On the other hand, DAO doesn’t have a hierarchy of organizational structure. Each member interacts under the encrypted network or smart contract which are used to cast votes and create the Trustless system.

Fundraising

The traditional organizations raise their funds from the founding members and partners. The supporting funds will be contributed from a proportion of the business owners. Moreover, traditional organizations usually borrow their funds from investors if they are in need of capital in which the new investors can earn more from the business owner’s shares. 

Meanwhile, DAO offers more equally beneficial fundraising. DAO’s investors gain benefits from entering the network as most projects generate tokens to sell in the market for stakers to buy and hold them and get the benefits in return, through a Multi-signature wallet for better security.

DAO limitations overview

The first DAO’s disadvantage is the decision-making process might take more time compared to traditional organizations as DAO focuses on the votes from every member of the network. The process can be more time-consuming if the projects include worldwide members and investors from different time zones, especially if a stakeholder’s decision is required, the harder the coordinating will be.

Apart from that, the security issue is as well discussed widely as specialists are still needed to install and process the network’s system. Besides, the members of the network tend to remain anonymous which can lead to security issues. In addition, DAO is considered vulnerable to cybercrimes since the network’s tools are still under development without a strong security foundation. 

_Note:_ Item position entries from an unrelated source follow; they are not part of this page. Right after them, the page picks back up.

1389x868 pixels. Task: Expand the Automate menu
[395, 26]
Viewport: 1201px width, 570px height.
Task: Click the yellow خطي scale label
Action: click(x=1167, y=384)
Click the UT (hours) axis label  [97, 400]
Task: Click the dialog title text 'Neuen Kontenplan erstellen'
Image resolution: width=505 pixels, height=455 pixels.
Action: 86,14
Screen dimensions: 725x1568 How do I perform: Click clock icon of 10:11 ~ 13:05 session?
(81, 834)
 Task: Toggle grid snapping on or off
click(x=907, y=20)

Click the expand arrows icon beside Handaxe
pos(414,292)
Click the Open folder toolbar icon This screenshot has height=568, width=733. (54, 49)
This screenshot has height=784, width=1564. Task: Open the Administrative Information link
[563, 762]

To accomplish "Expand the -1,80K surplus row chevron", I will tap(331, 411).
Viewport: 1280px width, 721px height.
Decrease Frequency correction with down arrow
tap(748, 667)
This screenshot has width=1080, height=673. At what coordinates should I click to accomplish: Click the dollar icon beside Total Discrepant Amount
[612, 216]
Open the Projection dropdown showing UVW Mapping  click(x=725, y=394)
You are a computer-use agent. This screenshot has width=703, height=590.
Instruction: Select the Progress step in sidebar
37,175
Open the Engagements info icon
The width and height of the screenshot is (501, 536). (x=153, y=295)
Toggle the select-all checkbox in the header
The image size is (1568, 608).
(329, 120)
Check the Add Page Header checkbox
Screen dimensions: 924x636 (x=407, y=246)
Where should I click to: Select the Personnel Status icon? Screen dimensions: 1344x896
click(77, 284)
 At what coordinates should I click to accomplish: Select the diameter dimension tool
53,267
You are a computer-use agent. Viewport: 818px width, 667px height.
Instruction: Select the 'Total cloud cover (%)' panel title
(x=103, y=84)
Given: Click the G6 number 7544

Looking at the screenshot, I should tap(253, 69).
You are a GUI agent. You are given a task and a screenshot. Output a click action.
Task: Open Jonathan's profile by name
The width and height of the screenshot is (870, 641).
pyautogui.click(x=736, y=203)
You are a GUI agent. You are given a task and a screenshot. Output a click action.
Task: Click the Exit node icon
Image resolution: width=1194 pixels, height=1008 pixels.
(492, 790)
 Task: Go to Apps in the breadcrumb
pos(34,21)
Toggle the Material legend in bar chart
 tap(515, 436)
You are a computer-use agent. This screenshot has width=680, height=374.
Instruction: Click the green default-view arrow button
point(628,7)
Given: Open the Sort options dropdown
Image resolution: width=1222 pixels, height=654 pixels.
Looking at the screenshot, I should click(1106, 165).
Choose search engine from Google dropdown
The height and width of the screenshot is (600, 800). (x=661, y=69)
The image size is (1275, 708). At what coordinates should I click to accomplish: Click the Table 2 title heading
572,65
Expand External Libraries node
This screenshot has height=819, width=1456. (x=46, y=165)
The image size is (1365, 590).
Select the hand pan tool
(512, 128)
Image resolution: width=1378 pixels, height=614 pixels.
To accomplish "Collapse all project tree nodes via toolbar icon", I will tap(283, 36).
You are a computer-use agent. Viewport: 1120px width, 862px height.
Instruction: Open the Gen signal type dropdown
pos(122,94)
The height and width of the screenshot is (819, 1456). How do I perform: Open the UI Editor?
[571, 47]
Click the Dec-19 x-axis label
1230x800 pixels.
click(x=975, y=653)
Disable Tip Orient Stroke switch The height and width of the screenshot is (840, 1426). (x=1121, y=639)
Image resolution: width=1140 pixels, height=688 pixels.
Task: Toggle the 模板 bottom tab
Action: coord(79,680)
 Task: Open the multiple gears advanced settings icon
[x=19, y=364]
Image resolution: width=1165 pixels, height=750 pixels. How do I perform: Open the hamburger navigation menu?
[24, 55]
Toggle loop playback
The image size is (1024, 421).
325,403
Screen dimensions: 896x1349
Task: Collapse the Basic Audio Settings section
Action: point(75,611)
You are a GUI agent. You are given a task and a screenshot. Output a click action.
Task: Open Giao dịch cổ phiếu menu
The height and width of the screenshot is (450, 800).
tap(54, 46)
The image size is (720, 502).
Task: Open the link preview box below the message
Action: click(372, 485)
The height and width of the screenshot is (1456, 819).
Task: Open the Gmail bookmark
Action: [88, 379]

DAO offers uniqueness to be implemented in today’s modern world. Since it does not follow a hierarchical system, DAO opens up as vast opportunities as possible for anyone to provide ideas.

The existence of an open and fair voting system and the implementation of regulations that the members have agreed upon can also reduce the organization’s conflicts. The agreement to deposit a certain amount of money before making changes also allows users to evaluate every decision taken in depth to produce an effective solution.

Another critical advantage is guaranteed transparency, since the DAO system uses a blockchain network. Each member will be involved in deciding how to spend funds and track funds spent.